Thanks for the feedback, Peter. I'm assuming "shotgunning" means instrumenting all methods in a package. We'll keep digging before going that route by first trying to reproduce the problem in a lower environment. I was hoping I was unaware of a feature but can see that this would be a big ask in terms of potential overhead.
The System Profile Configurations has kind of blown past me before. In case anyone else comes across this posting and also is unaware of that feature, here's a link: https://www.dynatrace.com/support/doc/appmon/admin...
Mike, Another approach to consider:
When viewing a purepath which contains an explicit call to setLevel(), try displaying "Show All Nodes". This should give you the complete call tree above setLevel() so you can really see who's calling setLevel(). "Show All Nodes" is a link in the upper right corner of the lower panel of the Purepath dashlet.
Let us know if this works, as there's additional alternative ideas as well before you go to Shotgun instrumentation.
Then the next option is to use the CPU Sampler and run it for enough time to capture the necessary features. Since you don't know when it's going to happen, try running the CPU Sampler at a reasonable rate, but run it for many hours/days. Yes it will consume some CPU itself, but will likely be cheaper than running wildcard instrumentation.

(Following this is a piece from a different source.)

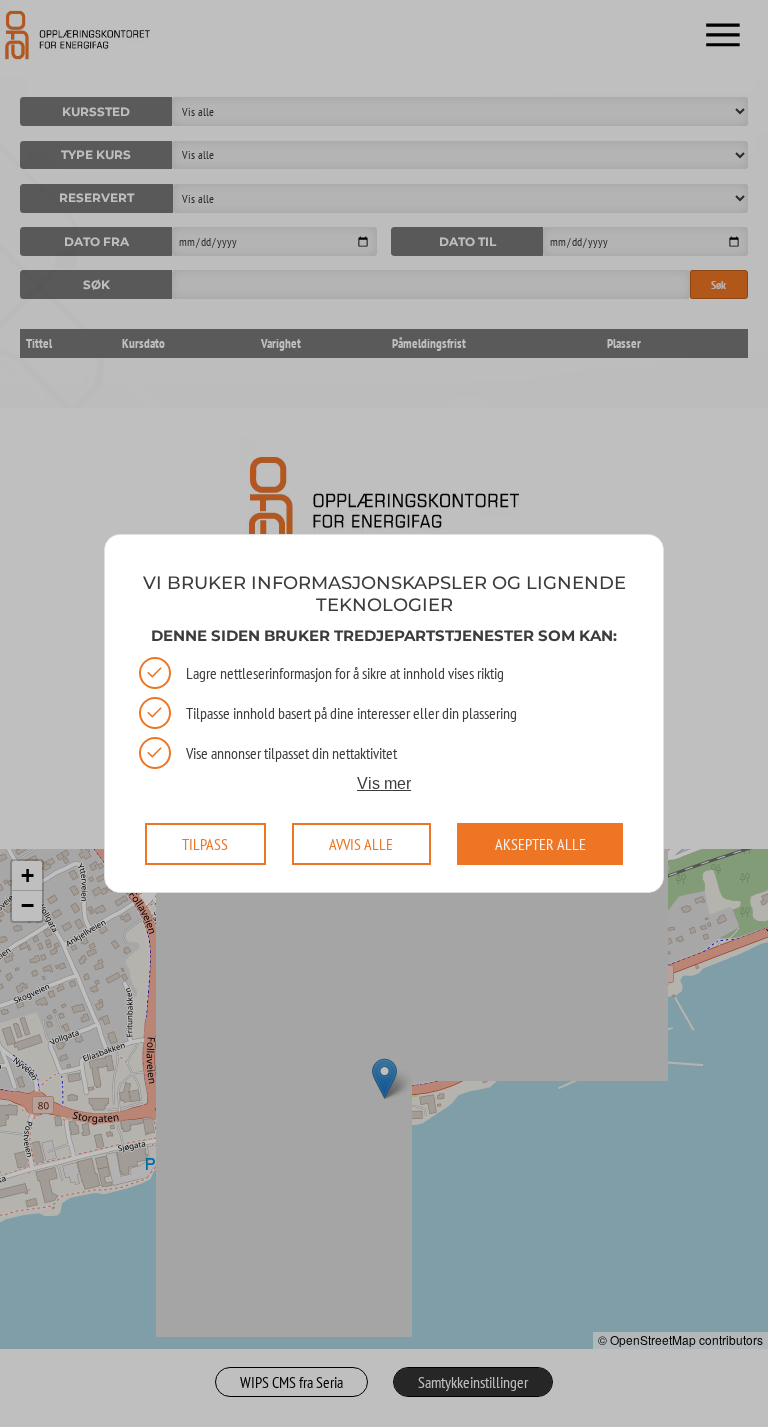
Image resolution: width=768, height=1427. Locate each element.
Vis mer (384, 783)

Understood about the CPU sampling, but I just don't see that working. The method in question's execution time is recorded by Dynatrace at 0.41ms and occurs very infrequently (~once a week). I just don't think the possibility of hitting in this small window of time will be worth the additional overhead of the sampling.
I do appreciate the lifeline(s). I'm cautiously optimistic that we lucked out by looking in the right cubbyhole in the system to have a theory as to how this is happening.
Rajesh: Don't think I'd be able to do that through the forums; too much confidential info in there.
As an update, we have located the use case that causes our problem so we've staunched the bleeding. We don't understand exactly how that use case causes the trace-level logging but it's a use case that's under our control. So I'm going to pull the ripcord on further digging - I've got lost time to make up. 😉 I do have a lingering suspicion that this would be a good product feature -- the ability to have an action to dump the current threads' stacks when a precise condition occurs -- but I hope never to be in need of it again. Lightning never strikes twice, eh?
I do appreciate your interest in following up.
Hmm, yes, that might be a useful feature in some cases. The main problem is that getting the stack trace from inside the agent is very time consuming (all the string handling and so on), so you'd have to be very careful with overhead, but in your case it would have been the perfect tool.